# The life of Copper and Gary



## sbrit94 (Aug 1, 2013)

So I decided that I need to pass my extra time (seriously I have wayyy to much time on my hands) by starting a journal. Not just any journal but a journal from a bettas POV ... yeah... way too much time on my hands...
Let's start with Copper(might change name to Cooper)









Hey everyone!!! I would like to begin my story the day my most recent mom recieved me. 
Gosh was it stressful and frustrating being put in a stupid bag and dark room again...and then suddenly... THERE WAS LIGHT!! I was sooo happy that new mom finally rescued me from that dreadful situation! She carefully picked up my bag and examined me. I only assumed she was making sure I was ok. "Aw, your so flippin pretty!" she had exclaimed. She immediately carried me (in the stupid bag) and settled me into a bigger area of water.
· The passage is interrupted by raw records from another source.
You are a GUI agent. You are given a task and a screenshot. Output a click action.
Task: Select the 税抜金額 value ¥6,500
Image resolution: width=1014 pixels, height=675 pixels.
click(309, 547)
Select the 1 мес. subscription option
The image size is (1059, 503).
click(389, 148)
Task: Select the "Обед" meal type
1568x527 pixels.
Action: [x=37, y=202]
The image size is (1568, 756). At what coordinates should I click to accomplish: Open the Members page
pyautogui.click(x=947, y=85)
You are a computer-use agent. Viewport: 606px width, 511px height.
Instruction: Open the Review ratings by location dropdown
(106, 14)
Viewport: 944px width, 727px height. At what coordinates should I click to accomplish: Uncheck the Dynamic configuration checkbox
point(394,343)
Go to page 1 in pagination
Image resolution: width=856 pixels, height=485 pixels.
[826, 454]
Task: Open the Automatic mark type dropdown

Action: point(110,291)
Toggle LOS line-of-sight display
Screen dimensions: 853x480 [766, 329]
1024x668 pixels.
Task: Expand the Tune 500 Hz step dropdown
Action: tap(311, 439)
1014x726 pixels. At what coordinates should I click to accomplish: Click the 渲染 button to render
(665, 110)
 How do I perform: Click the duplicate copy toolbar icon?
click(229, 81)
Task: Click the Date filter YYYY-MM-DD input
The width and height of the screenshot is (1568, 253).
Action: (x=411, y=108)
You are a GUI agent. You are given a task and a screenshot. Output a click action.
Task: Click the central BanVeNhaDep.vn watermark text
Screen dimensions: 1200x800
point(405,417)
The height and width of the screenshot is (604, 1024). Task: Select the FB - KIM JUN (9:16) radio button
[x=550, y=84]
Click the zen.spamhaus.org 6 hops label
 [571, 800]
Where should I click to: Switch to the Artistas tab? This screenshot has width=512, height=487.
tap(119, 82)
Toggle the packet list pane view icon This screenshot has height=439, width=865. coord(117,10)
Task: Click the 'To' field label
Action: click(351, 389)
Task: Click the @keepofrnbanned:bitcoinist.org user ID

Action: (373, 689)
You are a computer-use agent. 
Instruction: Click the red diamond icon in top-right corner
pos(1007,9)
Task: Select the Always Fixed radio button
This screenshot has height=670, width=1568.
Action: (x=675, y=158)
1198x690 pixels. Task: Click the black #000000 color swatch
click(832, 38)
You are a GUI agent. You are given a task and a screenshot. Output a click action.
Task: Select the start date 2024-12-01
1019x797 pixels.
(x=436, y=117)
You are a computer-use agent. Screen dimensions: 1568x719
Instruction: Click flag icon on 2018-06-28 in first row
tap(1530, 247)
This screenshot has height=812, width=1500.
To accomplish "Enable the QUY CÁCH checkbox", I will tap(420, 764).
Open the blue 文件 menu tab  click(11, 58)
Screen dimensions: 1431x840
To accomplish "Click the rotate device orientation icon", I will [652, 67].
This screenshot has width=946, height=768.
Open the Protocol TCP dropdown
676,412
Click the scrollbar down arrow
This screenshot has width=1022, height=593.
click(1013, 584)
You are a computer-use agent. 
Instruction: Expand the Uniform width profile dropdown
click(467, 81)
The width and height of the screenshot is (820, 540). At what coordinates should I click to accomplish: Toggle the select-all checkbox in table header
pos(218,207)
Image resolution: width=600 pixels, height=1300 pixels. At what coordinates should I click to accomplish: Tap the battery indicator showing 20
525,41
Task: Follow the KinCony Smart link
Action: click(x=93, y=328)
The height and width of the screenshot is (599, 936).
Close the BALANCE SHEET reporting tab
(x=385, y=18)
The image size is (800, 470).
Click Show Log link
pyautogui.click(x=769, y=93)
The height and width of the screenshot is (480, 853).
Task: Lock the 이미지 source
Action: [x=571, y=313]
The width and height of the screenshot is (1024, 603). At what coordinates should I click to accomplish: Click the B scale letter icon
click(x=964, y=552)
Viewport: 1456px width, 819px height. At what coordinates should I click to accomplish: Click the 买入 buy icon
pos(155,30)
I looked around and found it to be a very nice place! There was sooo much water and even pretty rocks and flowers for me to hide in. I couldn't wait to be put in. FINALLY momma set me free and I got to stretch my fins out and show off as I swam around my tank investigating every square inch of my new home. 
I settled right in and was so happy I started making my very own bubble nest.

A little time has passed since then and I am still a very happy fish!!

~end~


----------



## dramaqueen (Jul 7, 2008)

Copper/Cooper is very pretty.


----------



## BettaLover1313 (Apr 15, 2013)

Copper is very handsome!


----------



## sbrit94 (Aug 1, 2013)

Thanks so much. Copper was a gift from a friend on here


----------